▶ **TEXTAUSZUG**:
^^^^^^^^^^^^^^^^

30.01.14
Haben Menschen, die Brigitte Lösch kritisieren, nichts in dieser Gesellschaft verloren?
Eine kritische Nachfrage an die grüne Abgeordnete und Vizepräsidentin des baden-württembergischen Landtages
von Burkard Hotz
(MEDRUM) Brigitte Lösch (Die Grünen) hat in der aktuellen Stunde im Landtag von Baden-Württemberg scharfe Kritik an der Petition "Kein Bildungsplan 2015 unter der Ideologie des Regenbogens" und an ihrem Initiator, dem Realschullehrer Gabriel Stängle, geübt. In einer aufgeklärten Gesellschaft habe er nichts verloren, so Lösch. Kann das so ohne weiteres in einer aufgeklärten und demokratischen Gesellschaft hingenommen werden?
Mit großem Interesse habe ich die Diskussion im Landtag über den neuen Bildungsplan und über die sich kritisch auf diesen beziehende Petition in der vergangenen Woche angesehen.
Im engagierten Rede-Beitrag von Brigitte Lösch in dieser Sache hat sie mit starker Vehemenz die Petition, die vor wenigen Tagen mit 192.000 Unterschriften abschloss, kritisiert. Sie hat ihr und damit dem Initiator dieser Petition vorgeworfen, Angst zu schüren und die Vorurteile gegen homosexuell lebende Menschen zu fördern. Es ist ihr gutes Recht, diese Petition so zu beurteilen und diese ablehnende Sicht auch öffentlich vorzutragen. Da ich zu den Unterzeichnern dieser Petition gehöre, habe ich verständlicherweise eine etwas andere Sicht der Dinge.

^^^^^^^^^^^^^^^^

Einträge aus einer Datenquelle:
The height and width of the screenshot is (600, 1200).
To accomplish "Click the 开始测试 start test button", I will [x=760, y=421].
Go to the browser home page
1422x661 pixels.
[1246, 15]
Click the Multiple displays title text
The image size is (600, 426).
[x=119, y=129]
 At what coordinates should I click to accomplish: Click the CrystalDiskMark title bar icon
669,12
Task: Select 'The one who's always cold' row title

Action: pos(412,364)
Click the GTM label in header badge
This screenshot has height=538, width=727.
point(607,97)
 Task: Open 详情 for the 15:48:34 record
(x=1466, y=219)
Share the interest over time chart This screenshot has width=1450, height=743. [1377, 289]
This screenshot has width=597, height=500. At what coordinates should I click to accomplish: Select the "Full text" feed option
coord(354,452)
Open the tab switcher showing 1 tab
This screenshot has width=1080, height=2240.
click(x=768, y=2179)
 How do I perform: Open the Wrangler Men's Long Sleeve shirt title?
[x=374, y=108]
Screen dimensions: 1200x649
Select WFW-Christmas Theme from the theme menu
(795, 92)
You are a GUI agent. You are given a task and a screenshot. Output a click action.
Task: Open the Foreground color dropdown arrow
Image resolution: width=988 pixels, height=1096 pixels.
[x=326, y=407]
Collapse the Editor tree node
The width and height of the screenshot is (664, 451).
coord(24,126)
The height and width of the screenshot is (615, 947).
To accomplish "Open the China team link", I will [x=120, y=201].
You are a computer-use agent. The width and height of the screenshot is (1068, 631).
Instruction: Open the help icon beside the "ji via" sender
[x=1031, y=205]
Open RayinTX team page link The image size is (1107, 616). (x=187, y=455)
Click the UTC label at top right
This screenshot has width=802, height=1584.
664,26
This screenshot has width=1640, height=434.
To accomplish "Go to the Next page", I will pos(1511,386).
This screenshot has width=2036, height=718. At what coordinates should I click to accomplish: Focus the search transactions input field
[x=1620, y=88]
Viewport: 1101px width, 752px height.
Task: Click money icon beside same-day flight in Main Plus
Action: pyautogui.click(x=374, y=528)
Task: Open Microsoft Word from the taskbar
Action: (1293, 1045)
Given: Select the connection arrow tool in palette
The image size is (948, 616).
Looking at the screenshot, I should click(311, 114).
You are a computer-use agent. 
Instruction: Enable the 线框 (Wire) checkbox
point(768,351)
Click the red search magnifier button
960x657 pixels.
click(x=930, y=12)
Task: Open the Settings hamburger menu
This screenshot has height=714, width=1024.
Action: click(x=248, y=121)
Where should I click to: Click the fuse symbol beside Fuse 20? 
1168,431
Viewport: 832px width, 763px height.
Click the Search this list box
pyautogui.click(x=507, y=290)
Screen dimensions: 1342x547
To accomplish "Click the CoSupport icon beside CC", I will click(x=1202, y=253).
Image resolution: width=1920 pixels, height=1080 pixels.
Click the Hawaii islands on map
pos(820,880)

^^^^^^^^^^^^^^^^

▶ **ZU LÖSENDE AUFGABEN**:
(a) Welche Personen nennt der Textauszug über die Bildungsplan-Petition namentlich?
(b) Führen Sie den Textauszug über die Landtagsdebatte zur Bildungsplan-Petition im Anschluss an seinen letzten Satz fort.
Das Material spielt hierfür keine Rolle.

▶ **ERWARTETE ERGEBNISSE**:
(a) Brigitte Lösch, Gabriel Stängle, Burkard Hotz

(b)
Doch ist aus der Kritik der Abgeordneten an der Petition Folgendes geworden: Wer dies sagt, der hat in unserer aufgeklärten und toleranten Gesellschaft nichts verloren! Das ist eine ungeheuerliche Aussage! Und grotesker Weise hat sie diese Aussage bei einem Votum gemacht, mit dem sie Toleranz einfordert. Brigitte Lösch sagte nicht: „Eine solche Meinung oder eine solche Überzeugung hat in unserer aufgeklärten und toleranten Gesellschaft nichts verloren“, sondern sagte, die Person, der Mensch, der diese Meinung/Überzeugung vertritt, hat in "unserer aufgeklärten und toleranten Gesellschaft nichts verloren". Sie trennte nicht zwischen Meinung/Überzeugung und Person und das ist ungeheuerlich! Was Sie sagte, ist der Aufruf zur öffentlichen Exkommunikation aus allem. Sie bestreitet in einer öffentlichen politischen Aussage einem Menschen ausdrücklich das Existenzrecht in der Gesellschaft!
Das ist die Zerstörung jeder demokratischen Streit-Kultur. Wie kann sie - auch noch in dem geachteten Amt der stellvertretenden Parlamentsvorsitzenden – so etwas sagen, und das Ganze im Namen der Toleranz? Dass ein Mensch, weil er eine bestimmte Meinung öffentlich äußert, nichts in unserer Gesellschaft zu suchen hat, also verschwinden muss. Sie überschreitet damit auf verwerfliche Weise den geschützten Raum demokratischer Meinungsfreiheit, präsentiert sich in inquisitorischer Attitüde und ruft öffentlich mit Namensnennung zur Ausgrenzung, ja zur Zerstörung einer bürgerlichen Existenz auf! Das ist echt verstörend!
Und gemäß ihrer gesellschaftlichen Ausschlusslogik haben dann auch die 192.000 Unterzeichner, denn diese verbreiten ja auch Angst und Vorurteile, ebenfalls nichts mehr in unserer aufgeklärten und toleranten Gesellschaft zu suchen. Ist das ihr Politikverständnis? Wer mich und meine Überzeugung kritisiert, fliegt raus!
Ich möchte zu Gunsten von Brigitte Lösch annehmen, dass sie sich in ihrer Rage vergaloppiert hat, und dass sie die Meinung/Überzeugung meint, die in unserer aufgeklärten und toleranten Gesellschaft nichts verloren habe. Wenn das so ist, dann soll sie Charakter zeigen und um Entschuldigung für diesen Fehltritt bitten.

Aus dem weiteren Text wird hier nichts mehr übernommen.